## EXERCISE
Pull out the text of every item below, line for line and unchanged, and leave the pictures out of your answer.

## EXTRACTED RECORDS
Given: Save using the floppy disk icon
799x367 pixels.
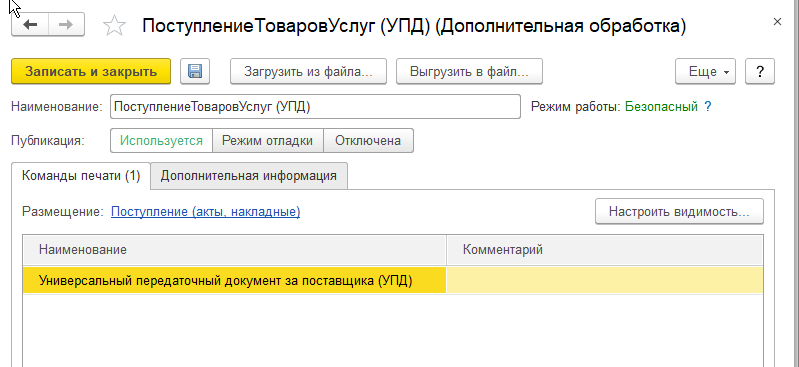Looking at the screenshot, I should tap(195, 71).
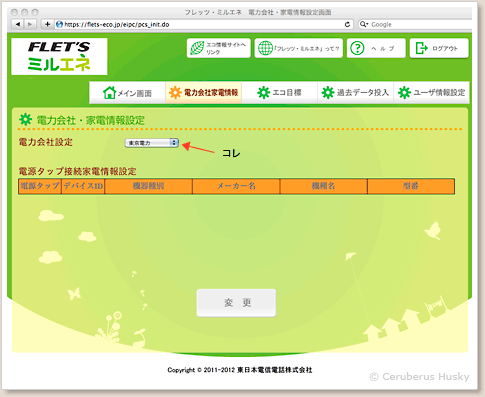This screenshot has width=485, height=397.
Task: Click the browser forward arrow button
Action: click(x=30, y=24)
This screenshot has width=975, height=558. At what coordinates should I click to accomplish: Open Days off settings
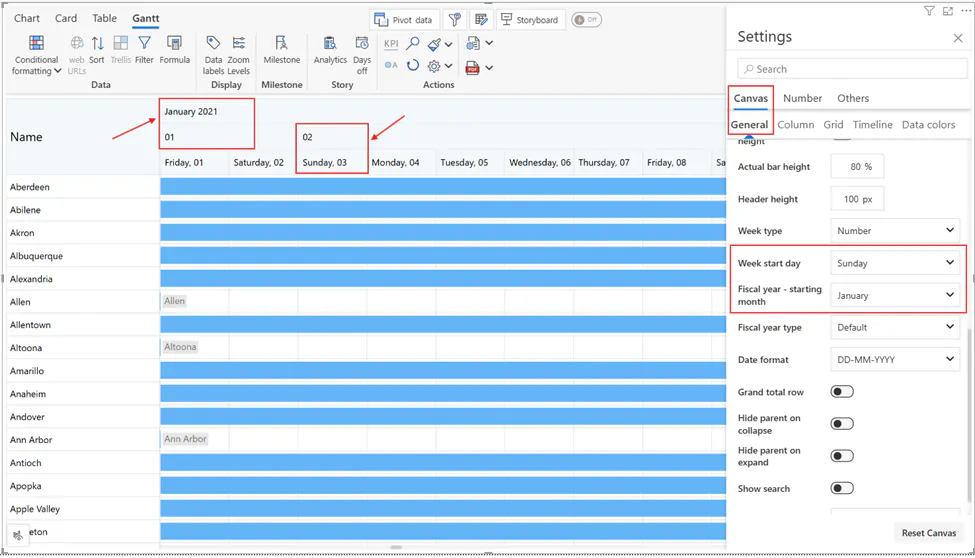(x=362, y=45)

## TASK RESPONSE
Given: Save using the floppy disk icon
799x367 pixels.
Looking at the screenshot, I should tap(195, 71).
This screenshot has width=485, height=397.
Task: Click the browser forward arrow button
Action: click(x=30, y=24)
This screenshot has width=975, height=558. At what coordinates should I click to accomplish: Open Days off settings
(x=362, y=45)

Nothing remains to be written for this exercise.